## [PROVIDED PASSAGE]
╔══
State Seeks to Rescue What’s Left of Valley’s Nature

Snow geese at the Merced Wildlife Refuge on the Pacific Flyway, part of a cooperative effort between farmers and government wildlife agencies. Photo by Peter Maiden
Snow geese at the Merced Wildlife Refuge on the Pacific Flyway, part of a cooperative effort between farmers and government wildlife agencies. Photo by Peter Maiden

The San Joaquin Valley has been described as the nation’s most transformed landscape. It has been industrialized with agriculture, resource extraction and spreading urbanization. It has been called a sacrifice zone in the service of industry, with indelible impacts on the environment and people who live here. Within that vast matrix of farmland and sprawling cities, nature still abides.

Viewed on a map, the Valley is part of a larger ecoregion that includes the mostly natural Sierra Nevada and Coast Ranges. Looking more closely at the Valley floor, there are remnants of the ancient landscape along river corridors, in wetlands and oak woodlands where indigenous flora and fauna thrive.

Recognizing the urgency brought on by climate change and rapid population growth, the Gavin Newsom administration launched the 30×30 plan to save, restore or enhance 30% of California’s terrestrial and coastal landscape by 2030. The California Natural Resources Agency is taking the lead. It is an ambitious goal, but the state has a head start since much of the landscape is already under some form of protection by the federal and state governments.

There are also numerous private lands such as nature preserves owned and operated by nonprofit groups. In fact, state agencies are depending on extensive collaboration with community organizations for success.
╚══
## [DATA PROVIDED]
╔══
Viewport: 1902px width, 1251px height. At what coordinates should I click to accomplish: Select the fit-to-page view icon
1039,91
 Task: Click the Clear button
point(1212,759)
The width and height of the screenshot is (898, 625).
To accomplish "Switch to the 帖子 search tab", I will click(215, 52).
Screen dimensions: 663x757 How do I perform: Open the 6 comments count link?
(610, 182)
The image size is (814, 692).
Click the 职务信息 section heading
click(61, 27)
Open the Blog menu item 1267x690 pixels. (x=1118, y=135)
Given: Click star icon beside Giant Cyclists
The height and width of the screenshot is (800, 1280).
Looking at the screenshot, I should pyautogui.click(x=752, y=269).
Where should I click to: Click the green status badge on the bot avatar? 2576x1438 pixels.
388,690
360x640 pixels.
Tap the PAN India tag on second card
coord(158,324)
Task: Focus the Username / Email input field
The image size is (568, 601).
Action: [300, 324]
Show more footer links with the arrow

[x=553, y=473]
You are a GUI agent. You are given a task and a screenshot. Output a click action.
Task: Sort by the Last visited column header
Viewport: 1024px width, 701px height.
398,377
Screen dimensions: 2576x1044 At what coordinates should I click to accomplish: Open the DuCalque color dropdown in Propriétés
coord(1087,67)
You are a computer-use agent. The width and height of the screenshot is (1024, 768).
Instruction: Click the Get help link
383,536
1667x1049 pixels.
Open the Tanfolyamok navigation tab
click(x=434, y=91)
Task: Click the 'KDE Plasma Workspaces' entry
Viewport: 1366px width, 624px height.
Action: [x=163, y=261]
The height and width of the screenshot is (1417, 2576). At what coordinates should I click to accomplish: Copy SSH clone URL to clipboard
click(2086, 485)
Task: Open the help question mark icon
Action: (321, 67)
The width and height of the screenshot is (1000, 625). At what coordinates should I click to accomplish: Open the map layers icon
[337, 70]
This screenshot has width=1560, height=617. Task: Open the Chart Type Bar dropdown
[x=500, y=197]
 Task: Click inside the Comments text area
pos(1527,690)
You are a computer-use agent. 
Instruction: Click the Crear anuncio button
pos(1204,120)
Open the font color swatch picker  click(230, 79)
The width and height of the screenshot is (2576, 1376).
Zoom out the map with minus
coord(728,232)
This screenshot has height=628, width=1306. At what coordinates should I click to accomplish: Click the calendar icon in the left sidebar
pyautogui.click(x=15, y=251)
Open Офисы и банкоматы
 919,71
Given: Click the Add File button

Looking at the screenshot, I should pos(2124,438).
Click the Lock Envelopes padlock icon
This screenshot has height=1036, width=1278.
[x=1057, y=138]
╚══
## [OBJECTIVE]
Continue the San Joaquin Valley conservation article above, starting after its final sentence.

## [RIGHT ANSWER]
Since its inception in 2020, the state has conserved 1.5 million acres of land. That brings the total to a little more than 25% of the terrestrial landscape and 16% of the coast. With five years left, there are still nearly five million acres of land that must be preserved to reach the state’s goal.

Our region plays an important role in reaching the 30×30 target. That is why state Natural Resources Secretary Wade Crowfoot convened a get-together at the River House on the San Joaquin River to explain the plan, share information and get feedback from the many thoughtful and expert individuals in attendance.

Crowfoot outlined three priorities for the project: confronting the existential crisis of climate warming and instability, developing outdoors accessibility for all, and protecting nature and restoring biodiversity.

“California is considered by scientists as one of 36 biodiversity hotspots in the world, which means this richness of life that we have of animals, plants and other life forms is globally unique in the Central Valley and in the mountains.

“So those big three priorities lead me to why we’re here today. What we’re trying to do is build a movement, a movement of entities like your organizations that are actually achieving those conservation wins in your backyard.”

Secretary Crowfoot underscored the main reason for the event was to learn from the work of Valley conservationists. “The goal is frankly, for some of us from Sacramento to learn about what’s important to you, what are the projects that you’re working on that we should be supporting. How do we lift up and support each other and build our network?

“Remarkable things are happening in the Central Valley.” To keep those remarkable things happening will require cooperation and money. While the state allocated more than $1 billion of the 2023 budget for nature-based projects, funding partnerships with the private sector will be essential to achieve the 30×30 goals in the real world.

One real world example is Dos Rios, California’s newest state park. Although they are dammed, constrained and bent to human purposes, rivers still run through the Valley. Dos Rios sits at the confluence of the San Joaquin River and Tuolumne River several miles west of Modesto. Its location amid the confluence of working farmland and a natural floodplain makes it a unique state park.

Dos Rios is an example of partnership between public, private and nonprofit actors coming together. Both rivers have been tamed, some would say enslaved, and much of the surrounding landscape dedicated to agriculture.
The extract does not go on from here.